A solução encontrada é, portanto, para servidores com Centos Web Panel (com acesso SSH), para outras configurações, os procedimentos podem necessitar de adaptação.
Identificando o erro (id)
1. Log em seu servidor através do comando SSH;
2. Procure erro que você está tendo através do nome da aplicação, depois encontre o ID e domínio/subdomínio. Veja o exemplo abaixo, com um erro do Mautic:
[Thu Oct 18 15:54:19.422564 2018] [:error] [pid 4343:tid 140677945972480] [client 186.209.67.74:37270] [client 186.209.67.74] ModSecurity: Access denied with code 403 (phase 2). Pattern match “image/svg\\\\+xml|text/(css|ecmascript|html|javascript|vbscript|x-(javascript|scriptlet|vbscript)).|.application/x-shockwave-flash” at ARGS:emailform[customHtml]. [file “/usr/local/apache/modsecurity-cwaf/rules/08_XSS_XSS.conf”] [line “217”] [id “212740”] [rev “4”] [msg “COMODO WAF: XSS Attack Detected||mautic.tudovegano.com.br|F|2”] [data “Matched Data: text/css\\x22 found within ARGS:emailform[customHtml]: <!doctype html>\\x0a<html>\\x0a <head>\\x0a <title>{subject}</title>\\x0a <meta name=\\x22viewport\\x22 content=\\x22width=device-width, initial-scale=1.0\\x22>\\x0a <style type=\\x22text/css\\x22 media=\\x22only screen and (max-width: 480px)\\x22>\\x0a /* mobile styles */\\x0a @media only screen and (max-width: 480px) {\\x0a\\x0a [class=\\x22w320\\x22] {\\x0a width: 320px !impo…”] [severity “CRITICAL”] [tag “CWAF”] [tag “XSS”] [hostname “mautic.tudovegano.com.br“] [uri “/s/emails/new”] [unique_id “W8jW21799V654zZfkBXpqQAAAM4”], referer: http://mautic.tudovegano.com.br/s/emails/new
3. Acessa o CWPanel. Na coluna esquerda, em SECURITY, acesse o submenu MODSECURITY.

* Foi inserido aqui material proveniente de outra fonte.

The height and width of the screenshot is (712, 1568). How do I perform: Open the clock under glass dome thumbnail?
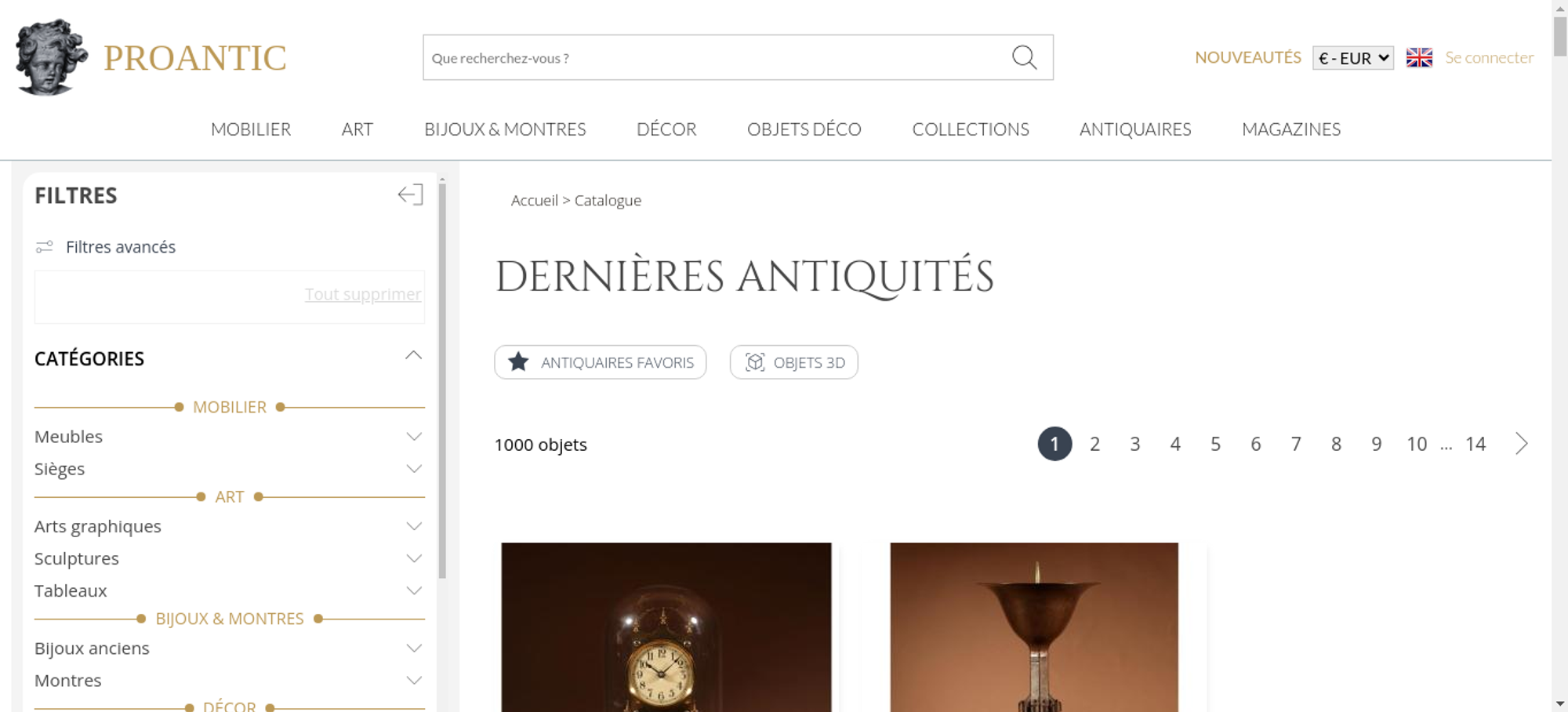(666, 627)
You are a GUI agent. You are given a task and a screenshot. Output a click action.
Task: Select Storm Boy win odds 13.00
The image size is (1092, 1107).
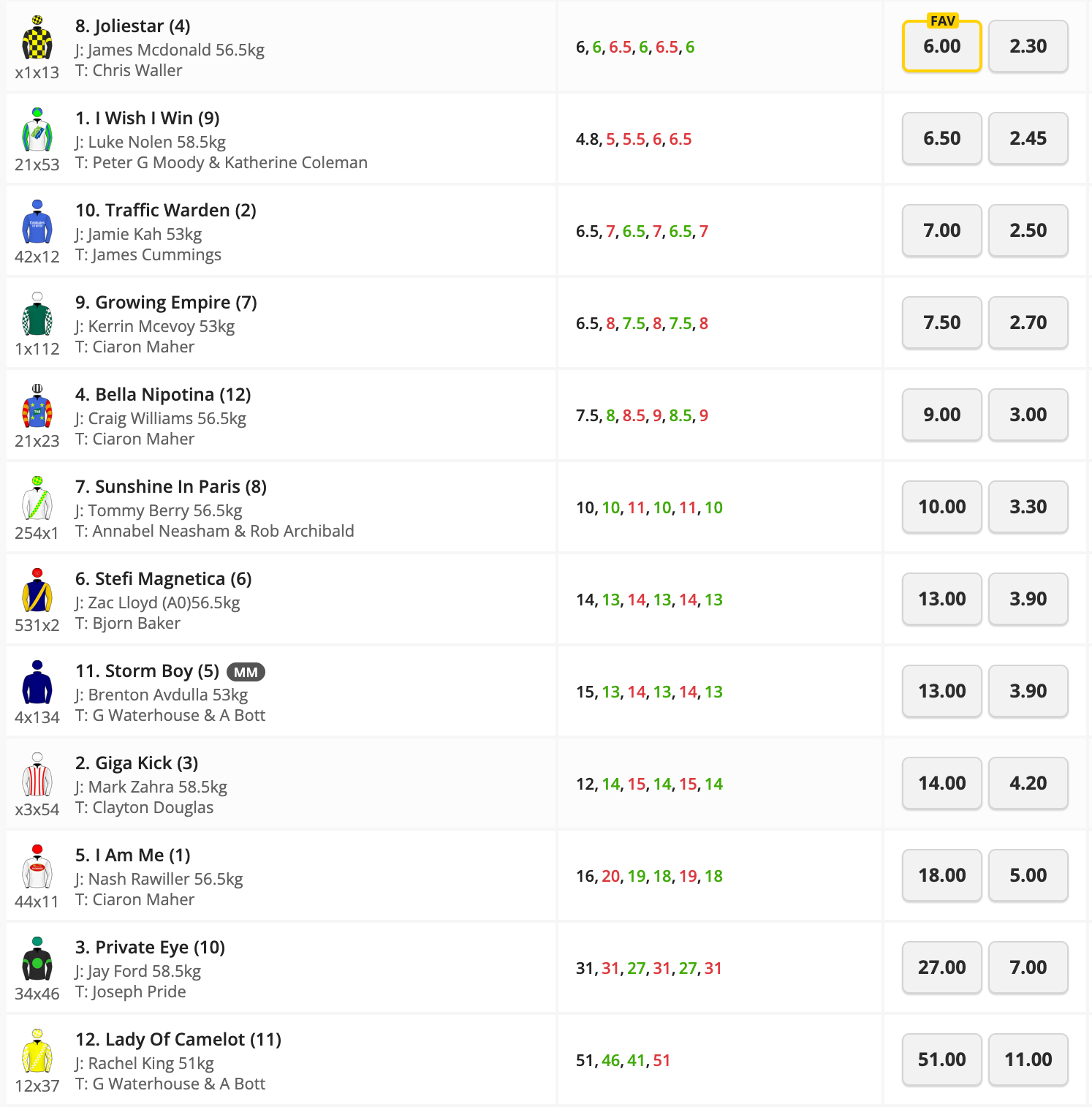[941, 692]
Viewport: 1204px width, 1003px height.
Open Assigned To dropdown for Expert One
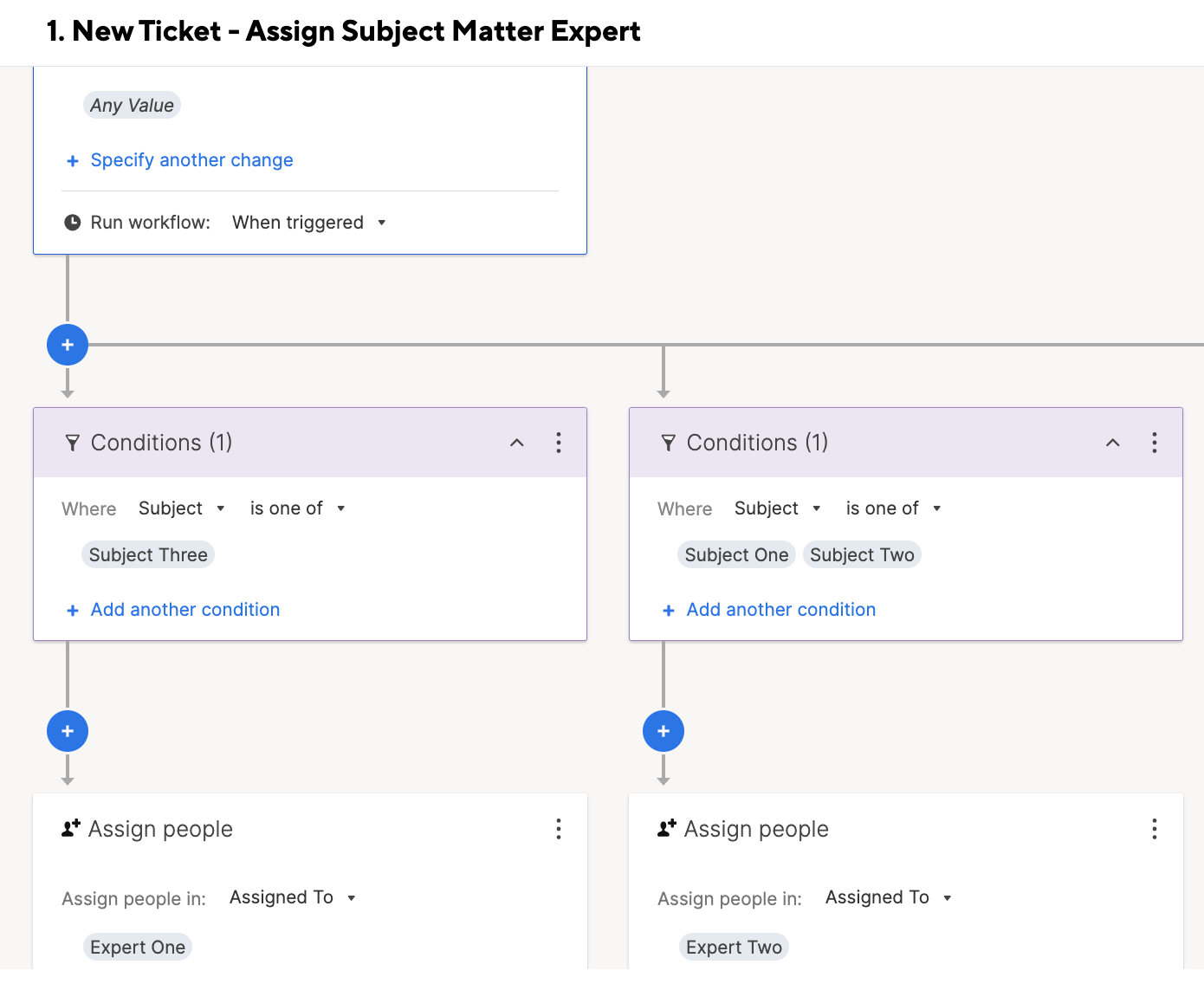pyautogui.click(x=292, y=897)
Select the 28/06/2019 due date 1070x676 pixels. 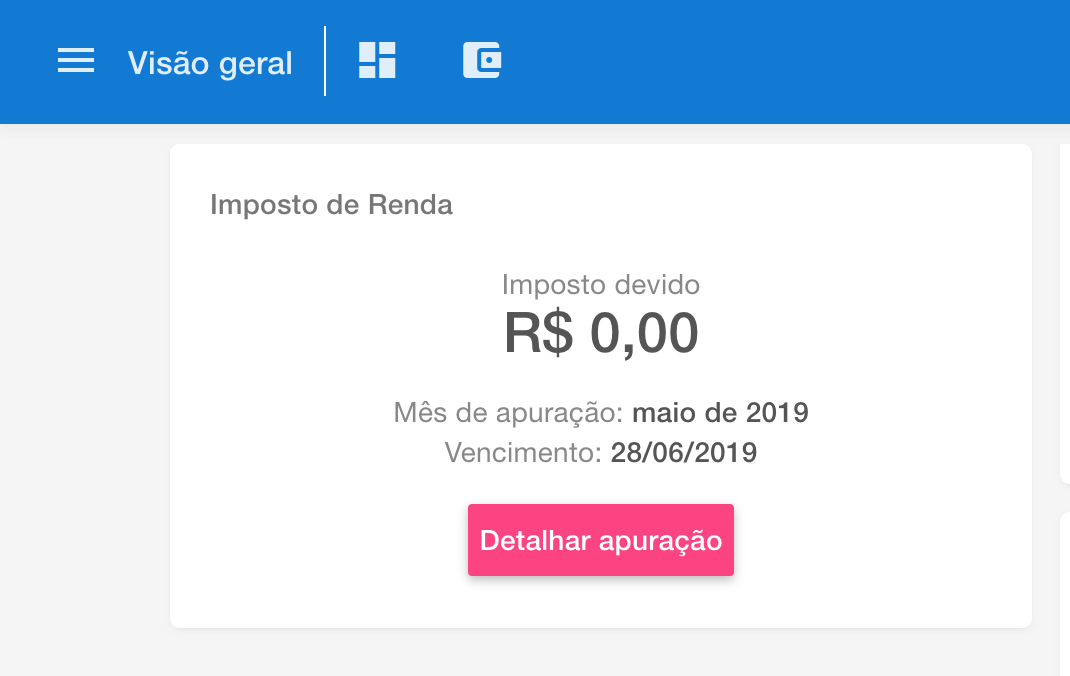tap(684, 453)
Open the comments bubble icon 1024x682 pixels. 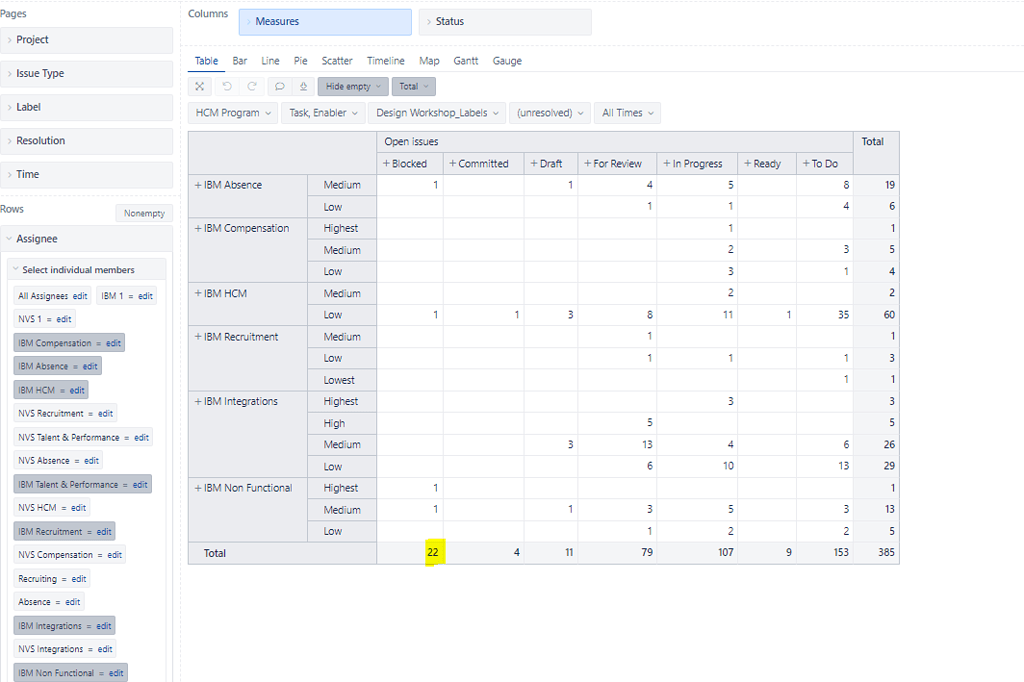coord(281,86)
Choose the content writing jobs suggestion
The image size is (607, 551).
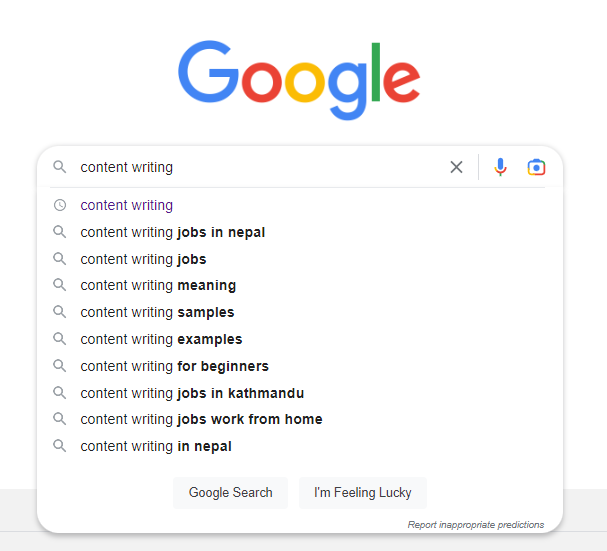point(300,259)
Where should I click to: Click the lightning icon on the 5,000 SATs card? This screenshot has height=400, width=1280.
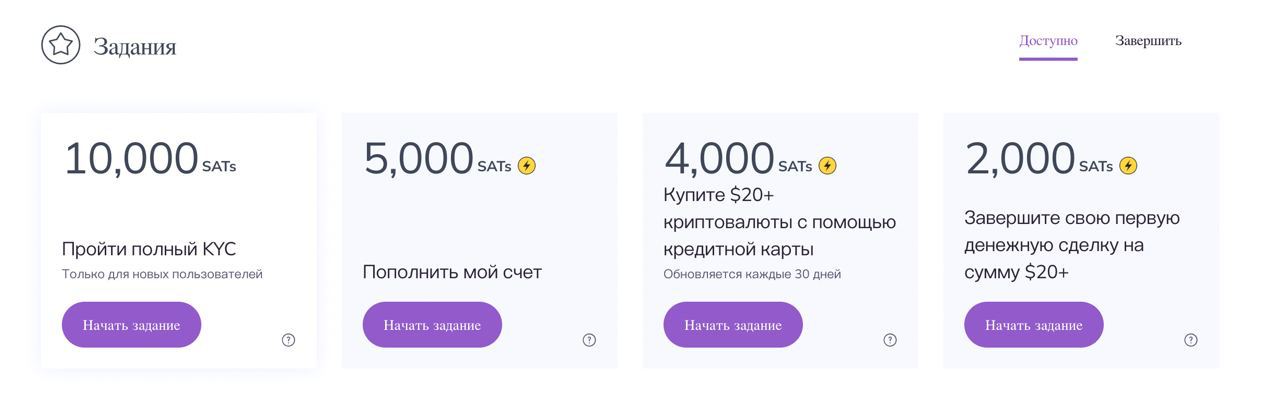(x=526, y=166)
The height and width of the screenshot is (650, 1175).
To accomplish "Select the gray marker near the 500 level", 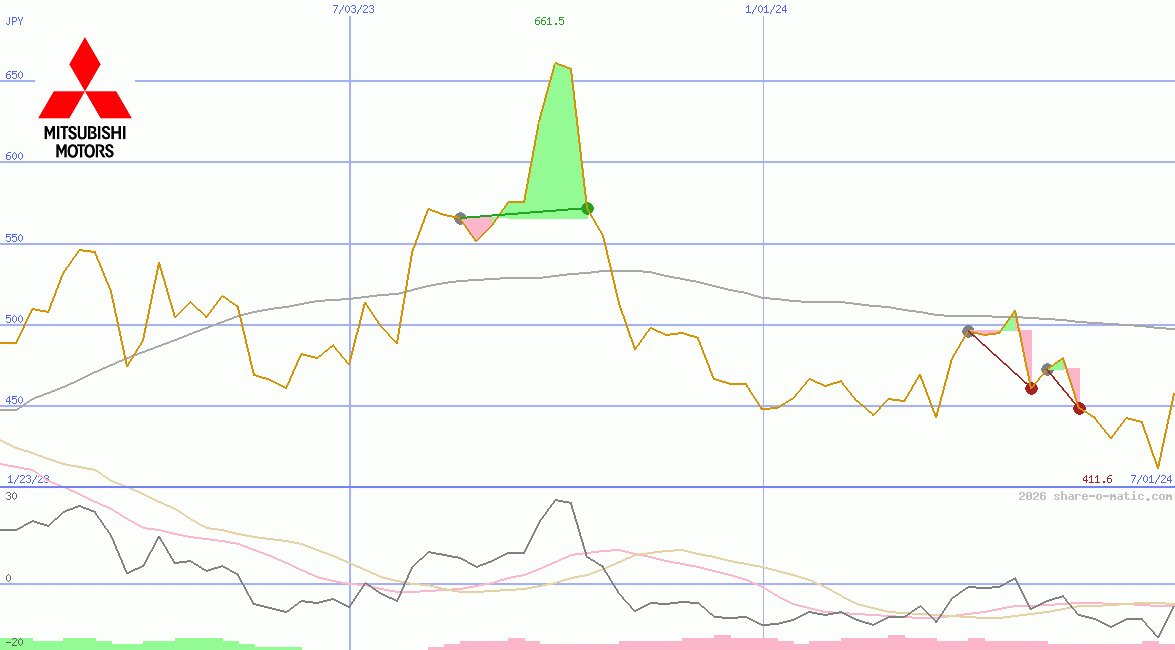I will pyautogui.click(x=966, y=331).
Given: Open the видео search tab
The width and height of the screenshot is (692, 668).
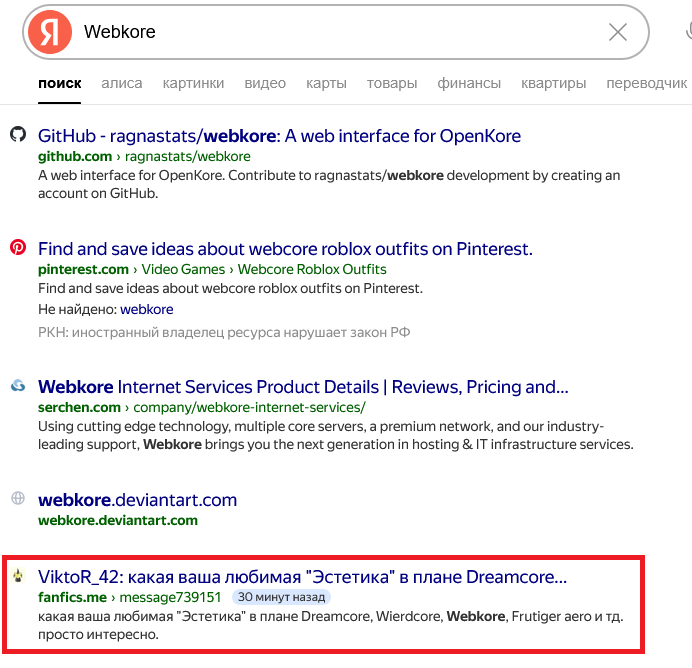Looking at the screenshot, I should (265, 83).
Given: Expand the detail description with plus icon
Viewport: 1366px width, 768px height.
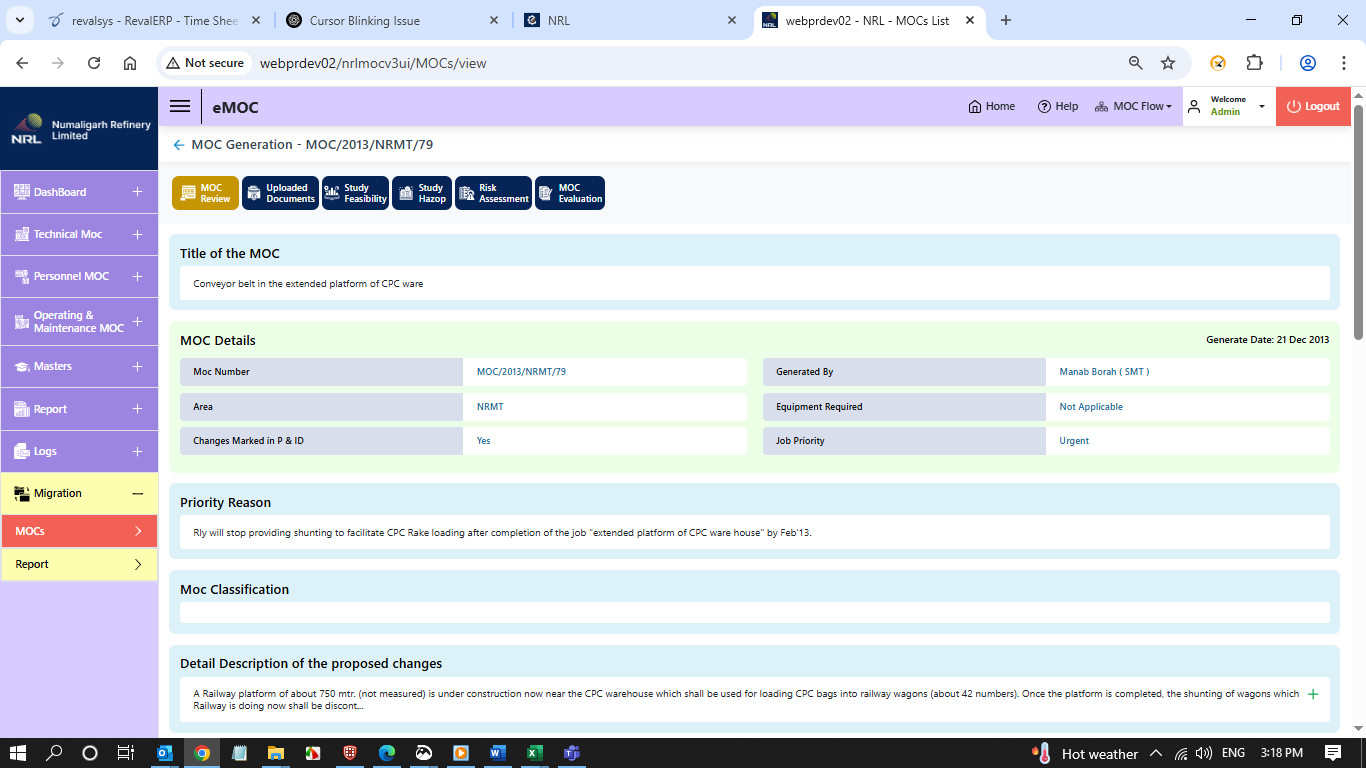Looking at the screenshot, I should coord(1313,694).
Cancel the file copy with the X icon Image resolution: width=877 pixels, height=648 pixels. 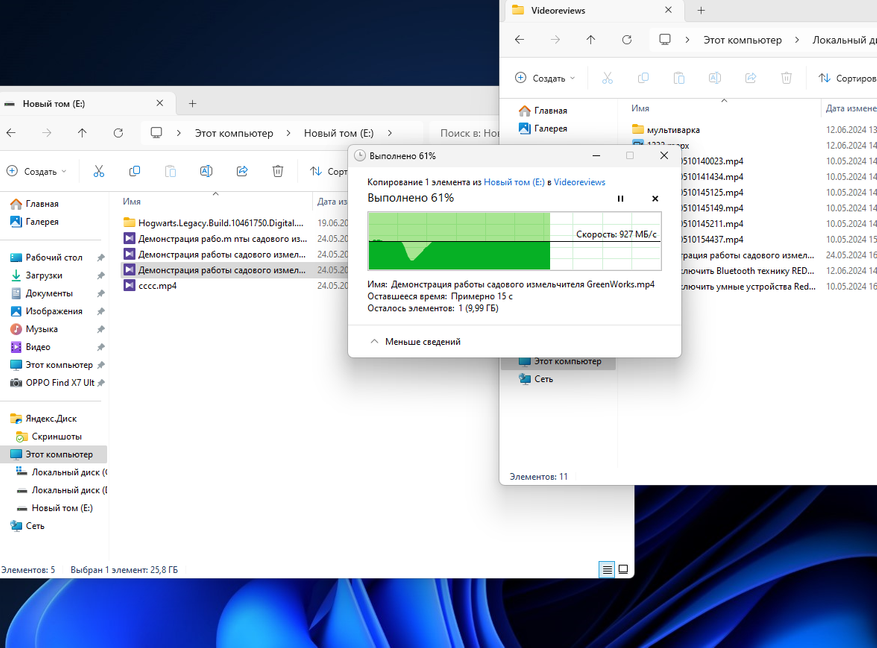[x=655, y=199]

4. Será apresentada uma lista de todos os domínios e subdomínios. Selecione aquele que você encontrou na linha de erro do log. Clique no botão EDIT RULES:
5. Adicione o seguinte comando seguido do ID encontrado no log, aqui no exemplo 212740:
SecRuleRemoveById 212740
6. Salve as configurações no botão abaixo. Depois, na direita, clique em Reload Apache
7. Verifique se o erro acontecerá novamente. Aqui tivemos o problema novamente com o Mautic mas com uma ID diferente. O processo foi repetido e surgiu erro com nova ID. Apenas depois repetir todos os passos e adicionar as 3 regras (uma para cada ID) o programa funcionou normalmente.